Demasiado para la España pura y casta de la época, por lo que la película no pasó la censura hasta dos años más tarde, con cortes e incluso con campañas carpetovetónicas en contra, caso del alcalde de Chipiona quien no solo prohibió la película en su localidad sino que mandó arrestar a todo aquel que cantara o bailase el nuevo ritmo. Se dice que uno de los que fueron a chirona fue el mismo padre de Rocío Jurado. La censura, que le colocó un 3-R así de grande, o sea, altamente pecaminosa, ordenó también que en los anuncios publicados en prensa, lo que no se acató, como puede comprobarse en las hemerotecas de Heraldo y La Vanguardia, se insertara este aviso: “Cualquier parecido de Ana con otras mujeres de la vida real es mera coincidencia y pone de manifiesto la valiente humanidad del film”. La película, sobre una cabaretera metida a monja, fue dirigida por Alberto Lattuada, unido al emergente cine neorrealista italiano, y protagonizada, además de la exuberante Mangano, que ya había provocado escándalo con la estupenda y socialmente combativa ‘Arroz amargo’, por Vittorio Gasman y Raff Vallone, el galán de ‘La violetera’. Sin duda, el baile del bayón por parte de Silvana Mangano, que causó gran impacto internacional, fue una precuela erótica del luego más escandaloso mambo de Brigitte Bardot en ‘Y Dios creó… la mujer’.
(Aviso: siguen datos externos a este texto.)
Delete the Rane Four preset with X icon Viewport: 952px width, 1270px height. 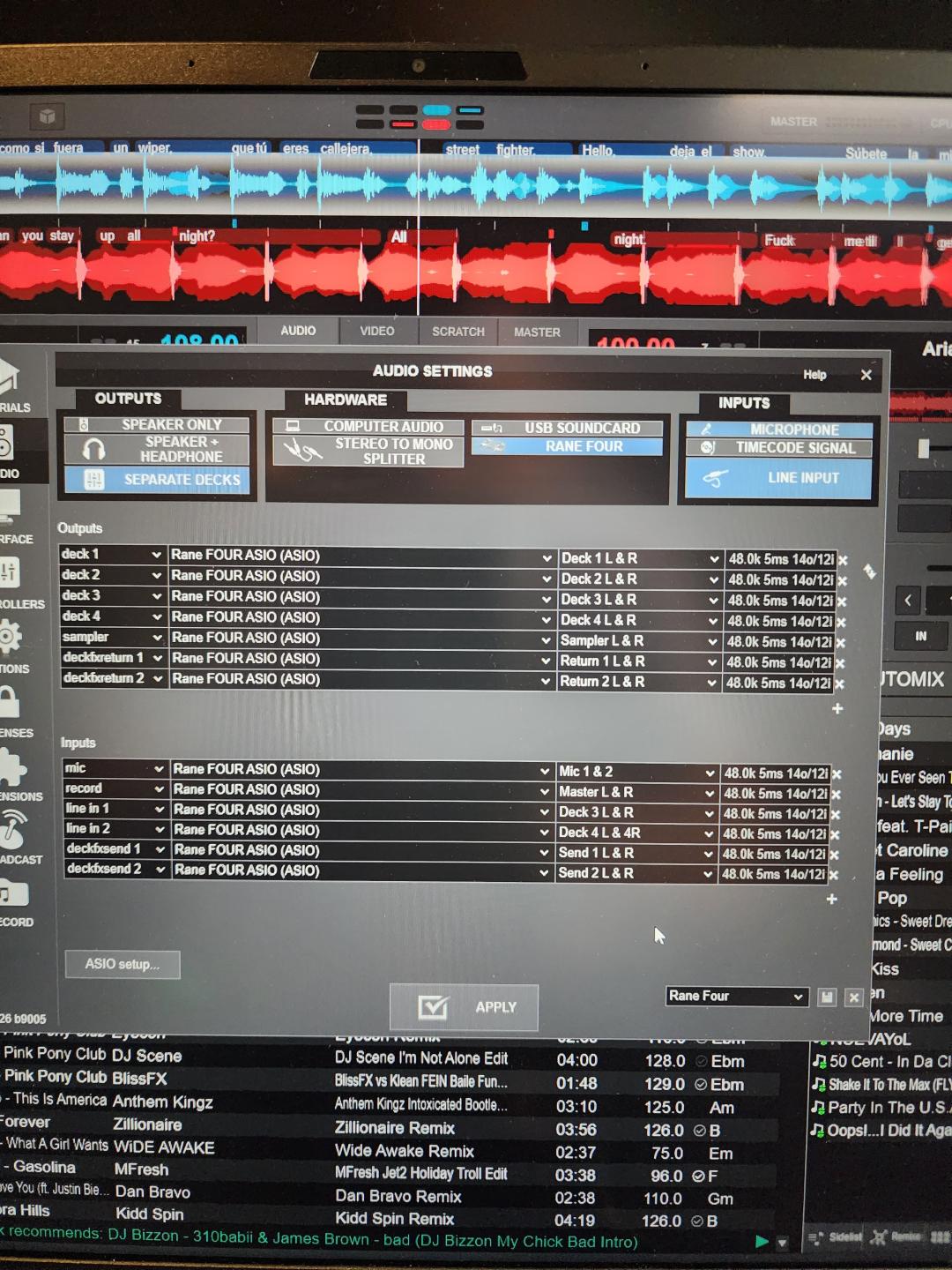click(x=853, y=997)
La canción, sin embargo, corrió mejor suerte, publicándose enseguida en España, si bien no en la voz original de Flo Sandon’s sino en las versiones del gran Pérez Prado y Xavier Cugat con Tito Puente. También la versionaron en su momento, bien como ‘Anna’ o con su título original, Amalia Rodrigues, Chet Atkins, Lolita Garrido, Caterina Valente, Los Panchos, The Brass Ring, The Spotnicks, The Champs, la dulce Connie Francis o la inmensa Dusty Springfield. En 1978, Los 3 Sudamericanos hicieron una versión -‘El baion de Ana (El negro zumbón)’- en su álbum para Columbia ‘Los Tres Sudamericanos’. Y, afortunadamente, la saga, aunque con escasa difusión (no eran tiempos), los seductores oregoneses Pink Martini hicieron una versión en 2006 y desde entonces llevan versionándola:

Y Steven Seagall la recreó en 2008 en la comedia Superagente 86:

También Regina Dos Santos, ya en los 80, metió el cucharón en el bayón:

No han sido estas las únicas versiones, que desde adaptaciones para órgano a saxo u orquesta y voces de lo más variadas, las hay a docenas -hasta Los Del Río y Bárbara Rey, la ‘bambolera’ Patty Bravo y grupos de música popular como Los Dulzaineros de Hacinas (Burgos) o experimentales como los australianos The Avalanches la han atacado-, si bien ha tenido que venir Scorsese para recordarnos este ‘hitazo’, que se dice ahora, de los 50 y de la América de mediado el siglo pasado, pero también de la España bailona del bayón y el mambo de aquella época. Es lo que tiene llamarse Scorsese y ser un número uno del cine mundial aunque este ‘irlandés’ sea aparentemente algo frío y premioso y el último tiraje sobre Dylan un fiasco.